- _Assigned task 1_
Can you output, word for word, the part of the Ronald Fields passage starting with "Ronald Fields (born" and going on through "at Mississippi State."?

- _Passage_
=====

Ronald Fields (born September 13, 1981) is a former American football nose tackle. He was drafted by the San Francisco 49ers in the fifth round of the 2005 NFL Draft. He played college football at Mississippi State.

He has also been a member of the Denver Broncos, Miami Dolphins, and Carolina Panthers.

College career
Ronald Fields attended Mississippi State University, where he played nose guard, won first-team All-SEC accolades, and finished his career with one sack, 172 tackles (16.5 for losses), six quarterback hurries, one forced fumble, and two fumble recoveries. He majored in teaching and coaching.

Professional career

San Francisco 49ers
Fields was selected by the San Francisco 49ers in the fifth round (137th overall) in the 2005 NFL Draft. In his rookie season he played in four games recording seven tackles. He made his NFL debut versus the Seattle Seahawks on November 20. In 2006, he played in 13 games and finished the campaign with a career high 28 tackles. He also started his first game versus the San Diego Chargers. In 2007, he recorded 21 tackles as well as his first career sack against the Arizona Cardinals.

=====

- _Records supplied_
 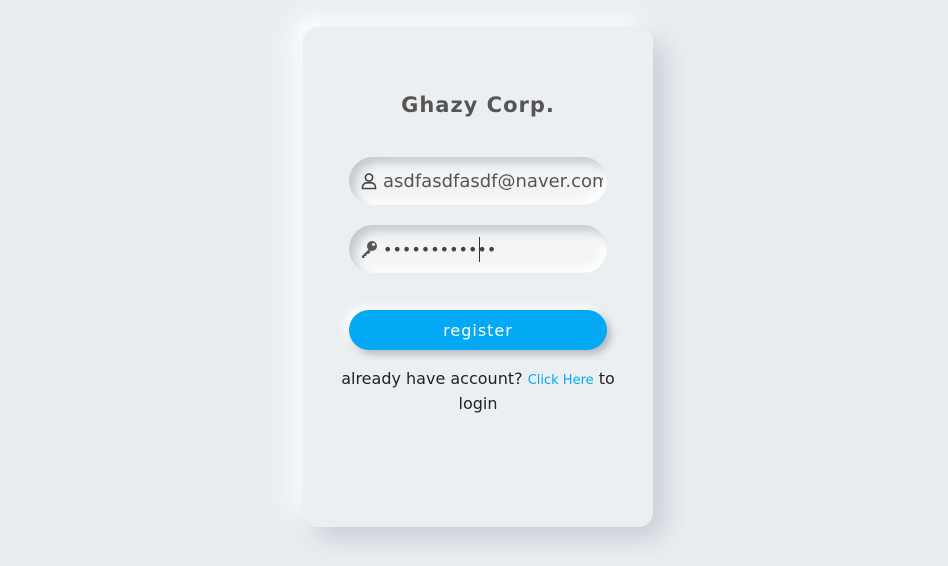 What do you see at coordinates (369, 249) in the screenshot?
I see `key-icon` at bounding box center [369, 249].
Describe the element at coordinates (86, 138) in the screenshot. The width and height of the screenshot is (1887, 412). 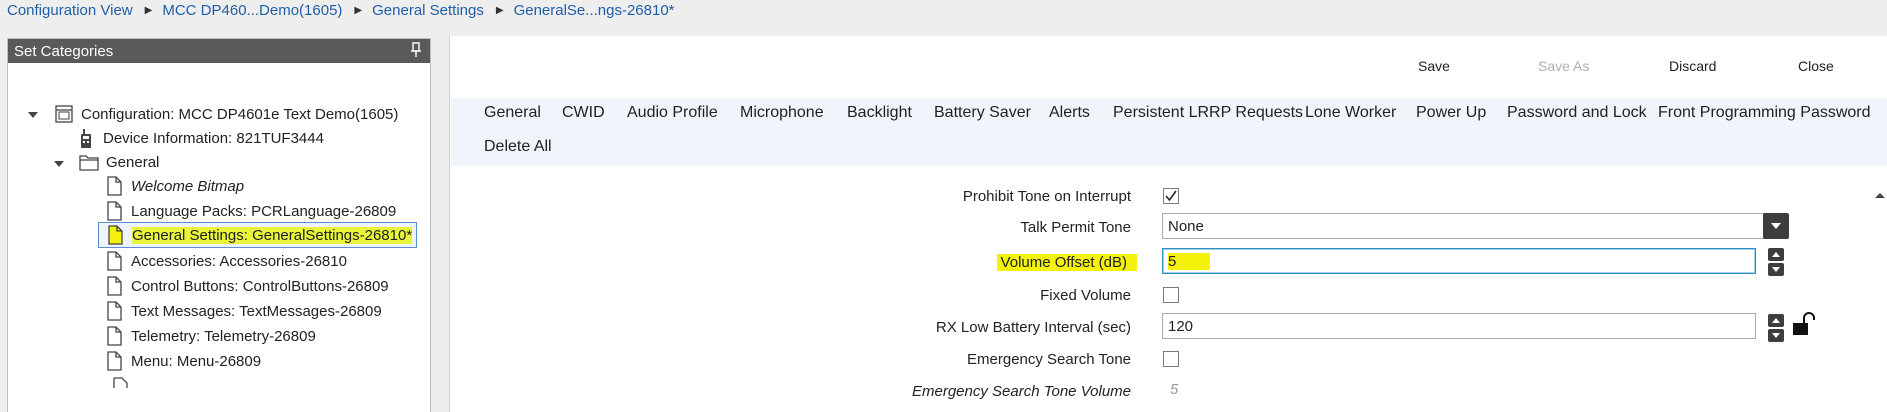
I see `radio-device-icon` at that location.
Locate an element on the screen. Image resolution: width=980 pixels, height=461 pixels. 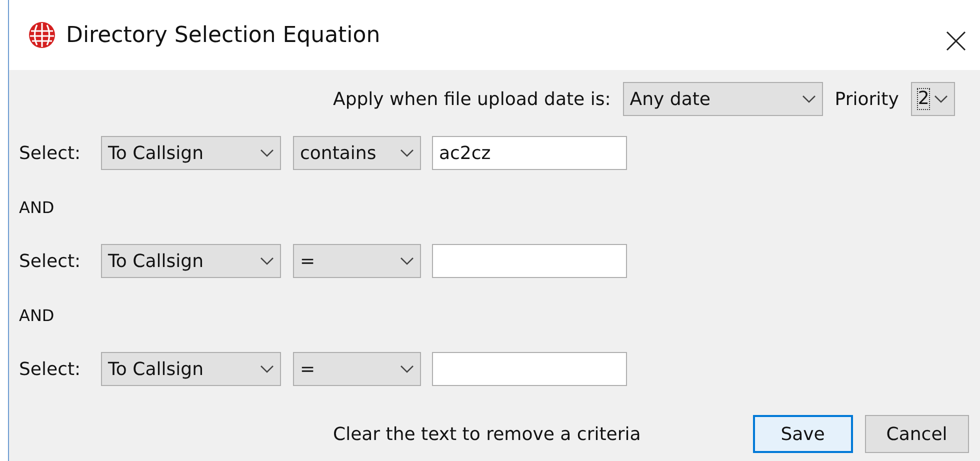
cancel-button: Cancel is located at coordinates (916, 434).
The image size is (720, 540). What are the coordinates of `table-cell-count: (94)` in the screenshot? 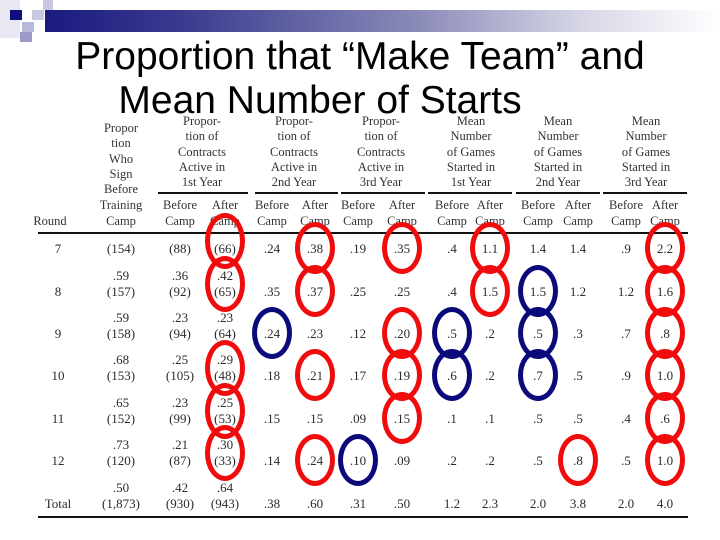 It's located at (180, 334).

=====

- _Assigned task 2_
Would you return the records word for word, starting with their first line and going on through the line with "at that location.", leaving the pictures out?

- _Response 1_
Ronald Fields (born September 13, 1981) is a former American football nose tackle. He was drafted by the San Francisco 49ers in the fifth round of the 2005 NFL Draft. He played college football at Mississippi State.

- _Response 2_
  What do you see at coordinates (369, 249) in the screenshot?
I see `key-icon` at bounding box center [369, 249].
Describe the element at coordinates (86, 138) in the screenshot. The width and height of the screenshot is (1887, 412). 
I see `radio-device-icon` at that location.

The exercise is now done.